Eles começaram cozinhando para os altos executivos da montadora multinacional Volvo. Depois, Tadeu foi ser auxiliar de chaveiro – conseguiu abrir a própria loja com um primo e um amigo e, como um acaso do destino, conheceu o ex-governador Ney Braga e o então prefeito Jaime Lerner.
Foram os dois políticos que o ajudaram com a naturalização brasileira. “Em 1982, uma amiga polonesa nossa, a Irene, era massagista do governador e comentou com ele que eu e Maria precisávamos de ajuda com o visto. Naquela época, era tudo muito burocrático, mas ele gostou da gente e facilitou um pouco a naturalização”, lembra. Ainda assim não foi fácil, já que Tadeu e a esposa precisaram sair do país por alguns dias (foram abrigados no consulado brasileiro em Ciudad del Este, no Paraguai) para só depois conseguirem dar entrada no visto de permanência.
O esforço deu certo, e um ano depois o casal polonês já estava com os documentos prontos e poderiam empreender onde quisessem. Quis o destino que ficassem em Curitiba até que, em agosto de 1989, eles enxergassem na feirinha dominical do Largo uma oportunidade.
“Comentei com a Maria que tinha várias barracas de comidas típicas de outros países, menos os pierogis poloneses. Aí conseguimos um espaço e fomos fazer a receita de casa para fora, me tornei o primeiro a servir os pierogis ao público em Curitiba”, conta. Tadeu vendia em torno de 1.500 unidades a cada domingo.

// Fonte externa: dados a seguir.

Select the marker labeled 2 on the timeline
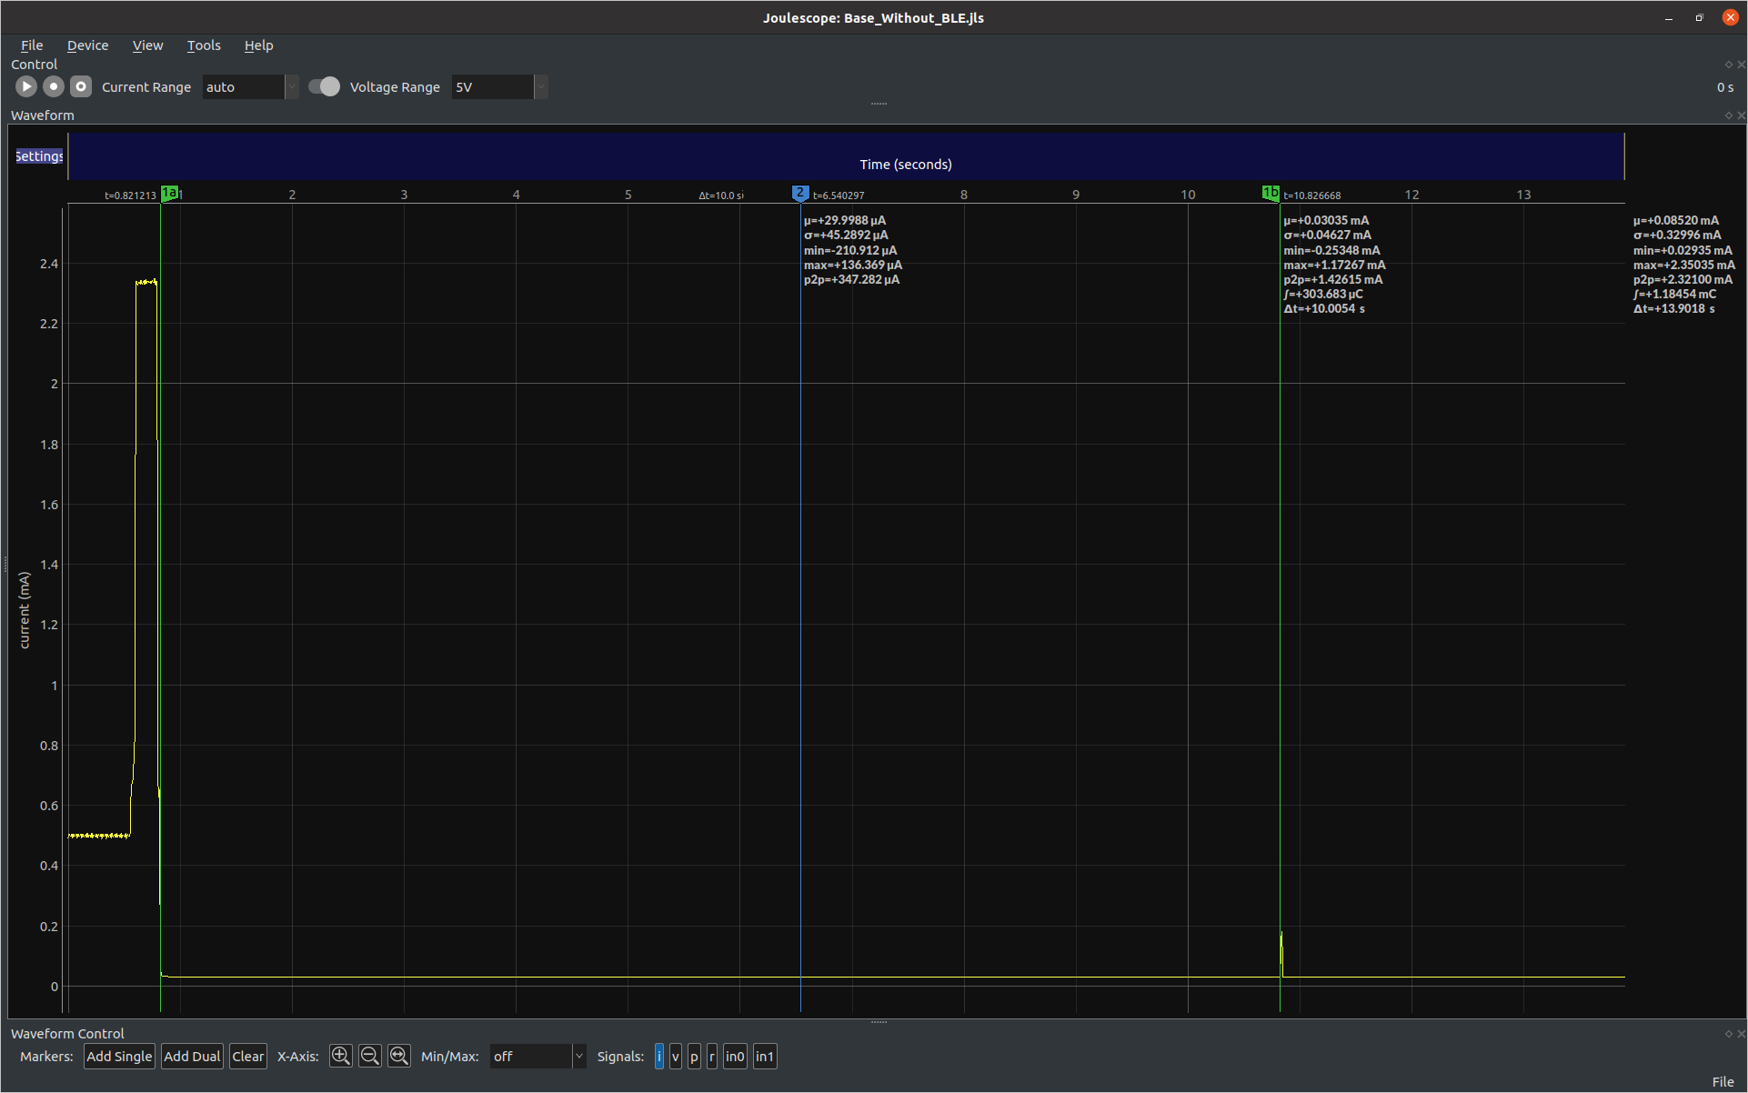Image resolution: width=1748 pixels, height=1093 pixels. click(799, 192)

Pouco mais de dois anos depois, Tadeu passou a participar das feiras gastronômicas noturnas, o que tornou o pierogi dele ainda mais conhecido. “Tem gente que até tenta copiar o nosso pierogi, mas os clientes sempre perguntam se é o do Tadeu”, brinca.
Amigo do Papa
Quem já comprou pierogi de Tadeu provavelmente reparou na foto do papa João Paulo II que está sempre na barraca. A amizade com João Paulo II veio antes mesmo da ordenação dele ao papado, ainda na cidade polonesa de Lublin. Karol Wojtyla era professor de teologia moral e ética social na faculdade da cidade, onde Tadeu estudou por um semestre.
A admiração pelo professor se estendeu por anos até a sua morte, em 2005. Dois anos antes, Tadeu elaborou um livro com a assinatura de 15 mil moradores de Curitiba e o levou para ser abençoado por João Paulo II no Vaticano. Ele ainda retornaria à Roma em 2011 para beatificação do santo-padre.
Mais 30 anos
Diariamente presentes nas feiras gastronômicas, Tadeu e Maria dizem que vão até onde a saúde permitir. Parar não está nos planos deles. “Não quero me aposentar, não”, brinca Maria aos risos com o marido. Zdrowie (saúde)!